Dann wird es schwierig. Die Zeichen an der Wand deuten auf dramatische Änderungen hin. Jüngste Ereignisse im Lebensmittelhandel und im Bankensektor zeigen dies. Wir verlieren Standortqualität und wir fallen im Wettbewerb zurück, ebenso in der Gesundheit und in der Medizin. Es steht zu wenig an Budgets zur Verfügung, es gibt zu wenig Initiativen und vor allem zu wenig an Ermunterung zur Initiative. Die Verantwortlichen und die Mitglieder der Bundesregierung kennen zum Teil die Lage, teils fehlt es jedoch an Verantwortlichkeit oder an Unterstützung, teils verkennen sie die Wirklichkeit.
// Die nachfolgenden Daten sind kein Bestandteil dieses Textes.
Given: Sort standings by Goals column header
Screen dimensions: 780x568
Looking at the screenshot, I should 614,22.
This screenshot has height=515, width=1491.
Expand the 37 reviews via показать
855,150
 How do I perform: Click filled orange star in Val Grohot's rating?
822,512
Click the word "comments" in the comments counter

Der Politik und den Parteien mangelt es an direktem Kontakt mit den Bürgern. Ich bin mehrmals pro Woche unterwegs und war kürzlich bei einer zweistündigen Diskussion an der TU über den Donauraum und abends bei einer zur Frage der Macht in Europa im WUK. Es ging direkt um Politik, aber in einer offenen Gesprächssituation, völlig frei von Aggressionen und von Einseitigkeiten. Einfach normal. Die Menschen wollen über Politik sprechen. Hier besteht eine beachtliche Sehnsucht. Es fehlt der Austausch über die dramatischen Ereignisse unserer Zeit. Das betrachte ich als einen großen Mangel.

Zur Person

Erhard Busek gilt als katholisch-liberaler Intellektueller. Seine politische Laufbahn begann er 1964 im Alter von 23 Jahren nach Abschluss des Jus-Studiums in Wien als zweiter Klubsekretär der ÖVP im Parlament. Er war Generalsekretär des Wirtschaftsbundes (1972-1976), ÖVP-Generalsekretär (1975/76), ab 1976 Landesparteiobmann der ÖVP Wien und von 1978 bis 1987 Vizebürgermeister von Wien. 1989 wurde Busek Bundesminister für Wissenschaft und Forschung, 1991 ÖVP-Bundesparteiobmann und von 1991 bis 1995 war er Vizekanzler der Koalitionsregierung. In den folgenden Jahren übernahm er den Vorsitz des Institutes für den Donauraum und Mitteleuropa, war Regierungsbeauftragter für die EU-Erweiterung und Sonderkoordinator des Stabilitätspaktes für Südosteuropa, Präsident des Europäischen Forum Alpbach. Am 1. März 2013 übernahm Busek den Vorsitz im Universitätsrat der Medizinischen Universität Wien.